In acquired color vision deficiency (caused by optic nerve disease, macular disease, drug-induced color vision deficiency, and similar causes), the fact that the color-matching range changes over time is an important point that distinguishes it from congenital color vision deficiency. Congenital color vision deficiency shows a stable color-matching range throughout life, whereas in acquired color vision deficiency the color-matching range changes with the activity of the underlying disease5). For this reason, repeated anomaloscope testing is useful in suspected cases of acquired color vision deficiency.
Accurately recording the type and severity of congenital red-green color vision deficiency is useful for genetic counseling based on the pattern of X-linked recessive inheritance. Some carrier women show a slight widening of the color-matching range, and detailed evaluation with an anomaloscope can sometimes help support carrier diagnosis6).
Because the equipment is expensive and requires skill to use, it is limited to university hospitals and specialized ophthalmology facilities. Many general eye clinics do not have an anomaloscope.
The global prevalence of congenital red-green color vision deficiency is about 8% in men and about 0.5% in women, with differences among populations1). Prevalence varies by ethnicity and region, and in Japanese men about 5% and women about 0.2% have been reported. Because of this high prevalence, it is considered important to establish appropriate color vision testing systems in school health screenings and pre-employment examinations7).
Conventional optical anomaloscopes use halogen lamps and interference filters, but in recent years development has advanced for LED- and monitor-based digital anomaloscopes3). Digitalization is expected to improve portability and make it possible to perform the test outside specialist facilities.

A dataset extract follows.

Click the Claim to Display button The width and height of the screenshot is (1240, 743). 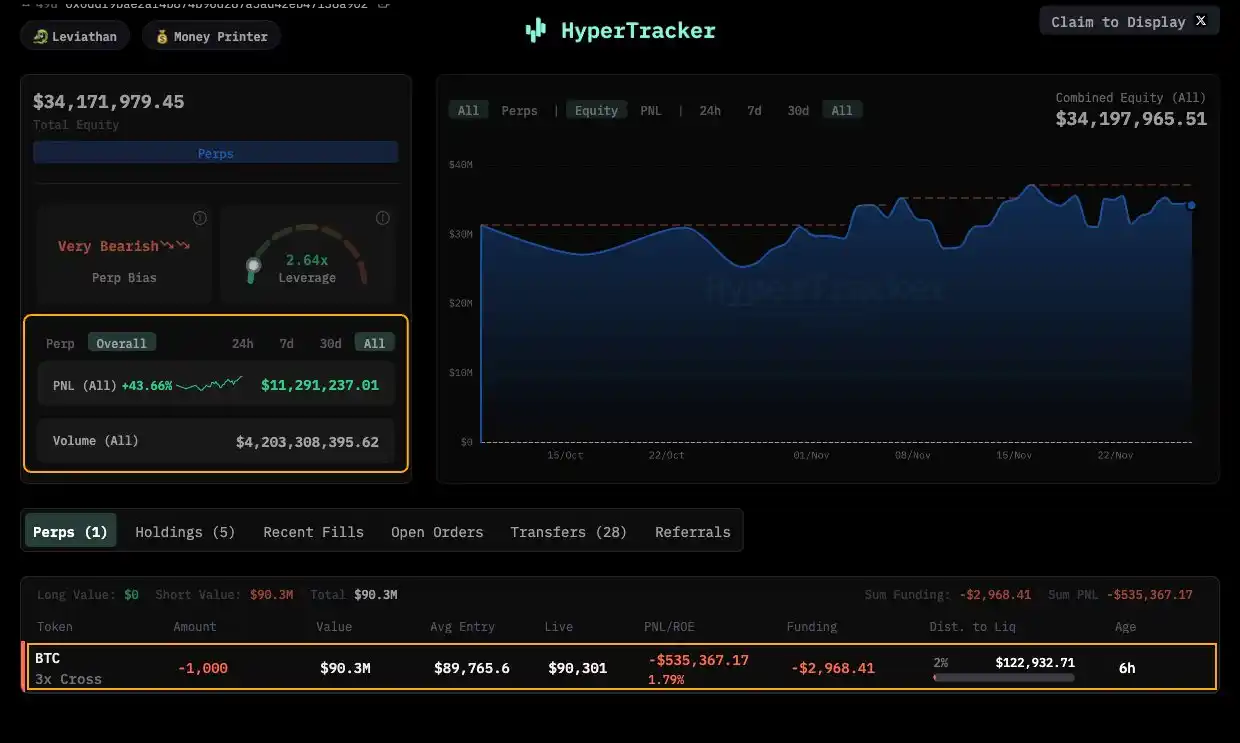click(1120, 21)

Research is being conducted on simple color matching tests using the display of smart devices. However, because they are affected by the display’s color reproduction characteristics, calibration, and ambient lighting, they are not yet a substitute for the Nagel-type anomaloscope.
Combining genotype analysis of the L and M genes by next-generation sequencing with phenotypic evaluation using an anomaloscope is advancing research to precisely analyze the relationship between the types of hybrid genes and the color matching range6). Clarifying the correspondence between genotype and phenotype is expected to help improve the accuracy of genetic counseling.